Lophomyrtus obcordata has foliage and fruit that are very attractive to birds, insects, and pollinators such as bees. These species may be endemic to New Zealand, or adventive.

Landcare Research-Manaaki Whenua gives a list of 14 species that are in association with Lophomyrtus obcordata. They can be classified according to their order. For example, Lepidoptera and Hemiptera feed on the leaves and can therefore be problematic for shrubs.

===Parasites and diseases===

There are no known parasites specific to Lophomyrtus obcordata. However, some parasites generally attack plants of the Myrtaceae family.
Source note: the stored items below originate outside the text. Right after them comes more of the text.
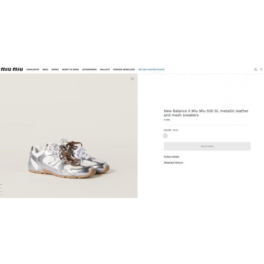This screenshot has width=264, height=264.
Task: Open the Accessories menu
Action: (x=89, y=70)
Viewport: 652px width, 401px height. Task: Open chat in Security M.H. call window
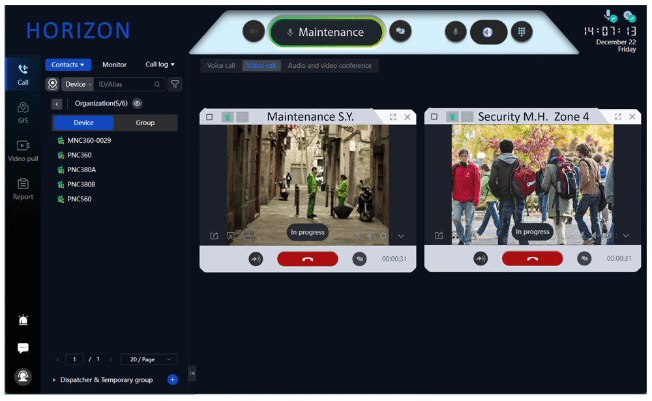pos(584,259)
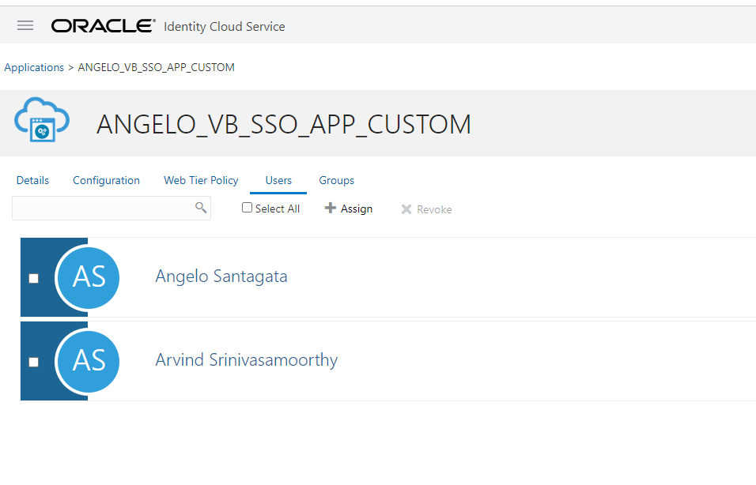Tick the checkbox for Arvind Srinivasamoorthy
Screen dimensions: 756x485
[33, 362]

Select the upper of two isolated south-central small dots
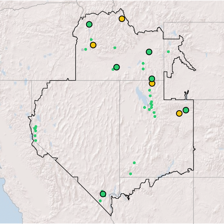point(134,163)

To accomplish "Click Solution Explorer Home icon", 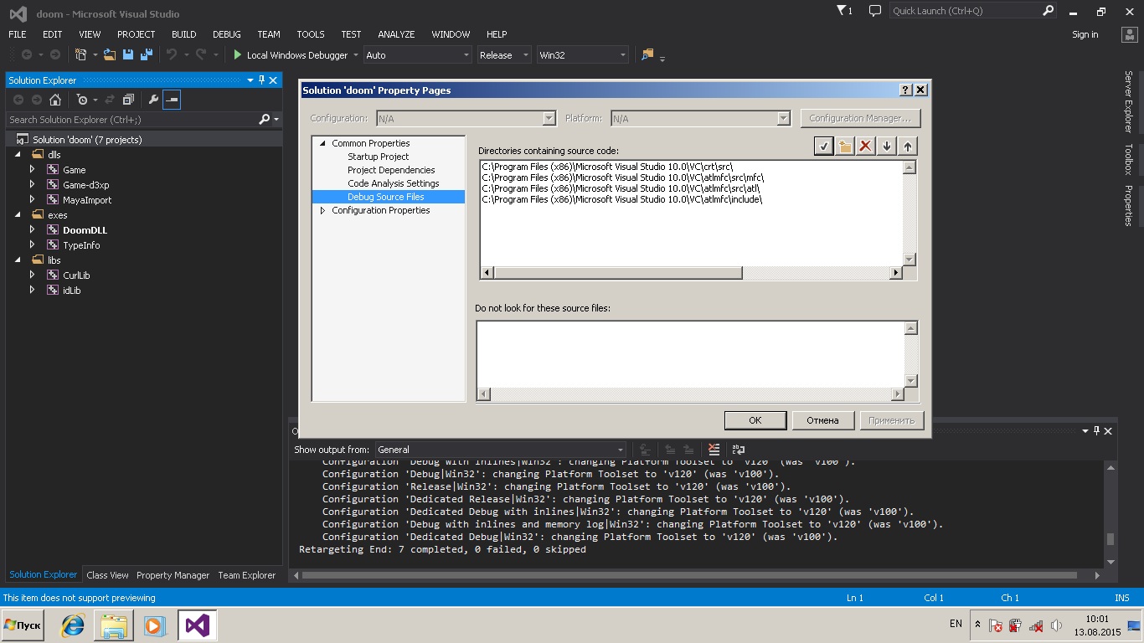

One of the biggest threats to this family is Austropuccinia psidii, the cause of myrtle rust disease. The rust spreads very quickly and destroys endemic species of the Myrtaceae family, particularly Lophomyrtus obcordata, but also another close species, Lophomyrtus bullata (ramarama). Unfortunately, even today the control of this disease is still inefficient, due to a lack of knowledge.

==== Myrtle rust ====
Myrtle rust is a fungal disease that can affect the plant of the Myrtaceae family. This disease forms bright yellow spots, like pimples. These are spores that spread from one plant to another. It quickly spreads over the entire surface of the leaf, starting from the underside. The oldest spores are brown and gray. If the disease spreads too much, the leaves may curl up, and necroses may appear.

== Cultural uses ==

The bark was apparently used for small carvings. From the bark and berries, it is possible to make essential oils, for example against menstrual pain.

Today, this shrub can be used for landscaping, as a hedge. myrtle rust is spreading due to global warming.

== Conservation ==
Lophomyrtus obcordata was officially listed as "threatened" and "nationally critical" in New Zealand in 2018, because of its susceptibility to myrtle rust. To give an example of what has been done to preserve this species, 89 individuals were planted on Otamahua and Quail Island between 1998 and 2010, an area where myrtle rust is currently absent.

Because of the potential disappearance of Lophomyrtus obcordata, and the threat posed by the propagation of the myrtle rust disease, it is urgent to develop conservation projects. A study has been carried out on the possibility of ex-situ conservation, which can be used in complement to in-situ conservation. This can be whole-plant or conservation of seed, pollen and germplasm. It is better to use the seeds because they are easier to use. The creation of a seed bank makes it possible to preserve an intra-population genetic variability essential to the maintenance of a species.

According to the study of Karin Van der Walt and Jayanthi Nadarajan, the species must be desiccation and cold-tolerant. The structure and the composition of the seeds were also studied. The study showed good desiccation tolerance and fairly good seed viability. These conclusions seem positive for the future.